The two sides announced earlier this month they had reached a preliminary agreement on a raft of issues including financial services market openings, forced technology transfer, intellectual property protection and currency manipulation.
China, as part of the agreement, has also pledged to increase its purchases of U.S. farm goods, energy, manufactured products and services by about $200 billion over the next two years, U.S. officials said.
However, Beijing has not publicly confirmed those amounts, which U.S. Trade Representative Robert Lighthizer has said would include $80 billion to $100 billion in agricultural purchases.
In exchange, Trump canceled plans to slap a 15 percent tariff on an additional $160 billion worth of Chinese goods, including laptops and smartphones, beginning Dec. 15. He also reduced duties on another $120 billion worth of goods to 7.5 percent, from 15 percent previously. But he left a 25 percent duty on another $250 billion worth of goods in place.
U.S. officials had previously said Lighthizer and Chinese Vice Premier Liu He would sign the agreement the first full week of January.
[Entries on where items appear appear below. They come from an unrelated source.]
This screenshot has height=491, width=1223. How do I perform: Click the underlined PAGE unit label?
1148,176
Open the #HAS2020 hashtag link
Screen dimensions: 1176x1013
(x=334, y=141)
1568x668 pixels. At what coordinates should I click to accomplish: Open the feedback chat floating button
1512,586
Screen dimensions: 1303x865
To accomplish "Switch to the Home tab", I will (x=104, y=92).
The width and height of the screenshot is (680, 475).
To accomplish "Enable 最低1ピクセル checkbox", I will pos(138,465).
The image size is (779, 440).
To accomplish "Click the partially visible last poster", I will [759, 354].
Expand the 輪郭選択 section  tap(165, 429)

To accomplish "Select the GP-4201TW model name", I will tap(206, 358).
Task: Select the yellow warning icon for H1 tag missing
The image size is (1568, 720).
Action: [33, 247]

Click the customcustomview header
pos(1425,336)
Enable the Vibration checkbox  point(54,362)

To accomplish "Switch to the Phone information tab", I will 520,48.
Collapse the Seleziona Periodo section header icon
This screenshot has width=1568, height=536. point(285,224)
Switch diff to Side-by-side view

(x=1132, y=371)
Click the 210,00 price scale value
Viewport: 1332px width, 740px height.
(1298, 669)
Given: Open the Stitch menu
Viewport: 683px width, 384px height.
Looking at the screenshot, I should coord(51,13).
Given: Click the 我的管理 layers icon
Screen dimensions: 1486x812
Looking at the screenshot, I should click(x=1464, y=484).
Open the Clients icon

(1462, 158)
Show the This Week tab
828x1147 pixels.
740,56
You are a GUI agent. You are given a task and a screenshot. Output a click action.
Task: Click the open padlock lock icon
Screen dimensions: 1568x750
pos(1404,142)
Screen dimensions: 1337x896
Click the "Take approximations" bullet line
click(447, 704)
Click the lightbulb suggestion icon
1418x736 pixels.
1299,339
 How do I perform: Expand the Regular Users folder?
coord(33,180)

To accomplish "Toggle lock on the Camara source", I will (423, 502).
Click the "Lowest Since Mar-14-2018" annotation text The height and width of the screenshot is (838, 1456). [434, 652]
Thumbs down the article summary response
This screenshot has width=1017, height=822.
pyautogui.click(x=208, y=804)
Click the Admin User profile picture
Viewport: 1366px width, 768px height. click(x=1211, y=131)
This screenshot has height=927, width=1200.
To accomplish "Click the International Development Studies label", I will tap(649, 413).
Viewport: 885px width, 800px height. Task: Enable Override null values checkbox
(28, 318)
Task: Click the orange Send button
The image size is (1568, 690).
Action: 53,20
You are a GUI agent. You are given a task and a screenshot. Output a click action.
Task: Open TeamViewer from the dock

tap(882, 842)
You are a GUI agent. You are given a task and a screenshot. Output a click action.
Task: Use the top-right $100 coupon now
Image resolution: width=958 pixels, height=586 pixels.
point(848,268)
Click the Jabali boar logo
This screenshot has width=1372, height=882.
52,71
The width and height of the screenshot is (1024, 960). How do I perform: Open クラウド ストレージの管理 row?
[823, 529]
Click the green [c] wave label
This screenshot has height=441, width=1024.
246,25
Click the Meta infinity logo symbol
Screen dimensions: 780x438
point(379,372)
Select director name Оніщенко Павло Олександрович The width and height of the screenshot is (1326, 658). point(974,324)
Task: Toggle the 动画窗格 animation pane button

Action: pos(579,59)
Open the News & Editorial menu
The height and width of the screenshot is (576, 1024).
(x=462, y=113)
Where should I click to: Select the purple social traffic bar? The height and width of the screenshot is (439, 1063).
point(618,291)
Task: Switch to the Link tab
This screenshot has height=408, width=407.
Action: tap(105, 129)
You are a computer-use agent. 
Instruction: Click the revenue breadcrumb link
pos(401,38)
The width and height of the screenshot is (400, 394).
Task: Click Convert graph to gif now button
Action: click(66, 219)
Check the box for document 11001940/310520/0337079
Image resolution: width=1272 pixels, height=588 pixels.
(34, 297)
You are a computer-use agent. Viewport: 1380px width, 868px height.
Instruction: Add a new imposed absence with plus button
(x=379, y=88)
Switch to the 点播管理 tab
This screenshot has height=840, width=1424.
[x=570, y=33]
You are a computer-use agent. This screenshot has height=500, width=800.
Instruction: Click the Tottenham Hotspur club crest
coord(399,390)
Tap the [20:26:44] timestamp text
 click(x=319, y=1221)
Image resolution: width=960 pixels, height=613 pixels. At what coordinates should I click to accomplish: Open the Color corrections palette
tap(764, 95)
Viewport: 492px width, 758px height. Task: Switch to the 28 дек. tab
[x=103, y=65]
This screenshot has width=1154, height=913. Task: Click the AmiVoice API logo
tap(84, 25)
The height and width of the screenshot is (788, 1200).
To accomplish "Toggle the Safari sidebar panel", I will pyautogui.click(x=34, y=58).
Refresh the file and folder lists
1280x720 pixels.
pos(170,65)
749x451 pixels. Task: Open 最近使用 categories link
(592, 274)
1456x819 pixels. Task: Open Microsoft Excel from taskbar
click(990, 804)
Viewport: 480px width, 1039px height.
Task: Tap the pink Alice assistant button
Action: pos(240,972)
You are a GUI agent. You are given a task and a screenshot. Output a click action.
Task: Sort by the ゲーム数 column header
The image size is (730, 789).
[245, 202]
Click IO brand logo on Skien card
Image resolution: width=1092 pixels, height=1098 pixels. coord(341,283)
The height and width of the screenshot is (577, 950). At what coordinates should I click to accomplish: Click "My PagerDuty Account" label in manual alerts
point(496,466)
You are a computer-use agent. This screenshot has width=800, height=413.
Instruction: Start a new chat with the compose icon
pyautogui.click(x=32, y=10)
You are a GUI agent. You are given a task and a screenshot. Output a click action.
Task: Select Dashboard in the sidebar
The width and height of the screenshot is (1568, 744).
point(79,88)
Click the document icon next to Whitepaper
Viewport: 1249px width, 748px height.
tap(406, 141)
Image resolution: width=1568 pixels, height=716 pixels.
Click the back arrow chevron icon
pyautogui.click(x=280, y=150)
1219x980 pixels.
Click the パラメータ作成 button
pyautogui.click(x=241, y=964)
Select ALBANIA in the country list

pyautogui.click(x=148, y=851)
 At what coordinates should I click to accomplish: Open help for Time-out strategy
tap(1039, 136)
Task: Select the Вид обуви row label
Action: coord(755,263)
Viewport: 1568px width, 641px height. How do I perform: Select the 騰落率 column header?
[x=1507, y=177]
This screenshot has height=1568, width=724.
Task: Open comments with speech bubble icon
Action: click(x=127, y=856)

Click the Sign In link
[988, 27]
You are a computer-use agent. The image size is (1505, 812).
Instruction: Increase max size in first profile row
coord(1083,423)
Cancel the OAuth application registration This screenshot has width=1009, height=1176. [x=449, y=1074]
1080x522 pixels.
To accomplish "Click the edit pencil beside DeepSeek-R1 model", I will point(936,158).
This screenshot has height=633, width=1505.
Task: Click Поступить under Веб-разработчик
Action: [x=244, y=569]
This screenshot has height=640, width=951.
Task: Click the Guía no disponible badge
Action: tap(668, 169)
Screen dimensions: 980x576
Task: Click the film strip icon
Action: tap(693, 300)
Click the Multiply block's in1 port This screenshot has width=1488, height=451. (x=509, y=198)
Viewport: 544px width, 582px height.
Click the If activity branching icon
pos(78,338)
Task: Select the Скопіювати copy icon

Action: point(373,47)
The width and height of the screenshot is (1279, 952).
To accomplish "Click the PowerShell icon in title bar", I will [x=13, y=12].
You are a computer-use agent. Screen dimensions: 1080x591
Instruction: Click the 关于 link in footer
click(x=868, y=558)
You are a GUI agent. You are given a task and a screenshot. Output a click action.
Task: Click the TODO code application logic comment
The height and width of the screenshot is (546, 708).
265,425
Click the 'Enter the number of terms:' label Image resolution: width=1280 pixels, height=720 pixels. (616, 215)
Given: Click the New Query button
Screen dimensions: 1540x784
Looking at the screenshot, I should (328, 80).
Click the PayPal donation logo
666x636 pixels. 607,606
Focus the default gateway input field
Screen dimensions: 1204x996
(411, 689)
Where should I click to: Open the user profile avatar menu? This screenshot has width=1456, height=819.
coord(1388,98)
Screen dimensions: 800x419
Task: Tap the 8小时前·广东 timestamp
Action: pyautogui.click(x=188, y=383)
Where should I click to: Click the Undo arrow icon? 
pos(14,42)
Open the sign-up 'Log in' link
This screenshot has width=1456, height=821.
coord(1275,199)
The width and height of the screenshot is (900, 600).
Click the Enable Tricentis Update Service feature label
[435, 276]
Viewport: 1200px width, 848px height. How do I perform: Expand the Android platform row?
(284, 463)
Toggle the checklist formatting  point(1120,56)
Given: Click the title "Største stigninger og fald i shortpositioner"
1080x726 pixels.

The South China Morning Post reported on Monday that Liu would be coming to Washington this weekend in the expectation of signing the deal next week, but neither the White House nor USTR confirmed that report.
There was no further word from the White House on when Trump would travel to Beijing.
Expectations are muted that the two sides will reach a more comprehensive phase two agreement covering issues such as Beijing's support for state-owned enterprises and government subsidy programs before the November 2020 presidential election.
However, some observers believe the two sides could announce further tariff reductions next year as the phase one deal is implemented.
White House trade adviser Peter Navarro, in an interview Tuesday on CNBC, said there were still "a lot" of outstanding issues to tackle in the phase two deal, and probably in a phase three deal as well. That includes "the cyber intrusions into our business networks and the broader problem of espionage," as well as China's state-owned enterprises selling goods at unfairly low prices, he said.
Navarro also noted the phase one deal contains "very interesting" language aimed at reducing China's "horrific" trade in counterfeit goods, which are readily available to consumers over the internet.
"I’m going to be spending a lot of my time in 2020 making sure that when you go on e-commerce platforms like Amazon and Alibaba you don’t get stuck with counterfeits from China," Navarro said.
He also indicated it could be a while longer before the full text of the phase one deal is released. "We’re just waiting for the Chinese translation of the 86-page agreement," he said.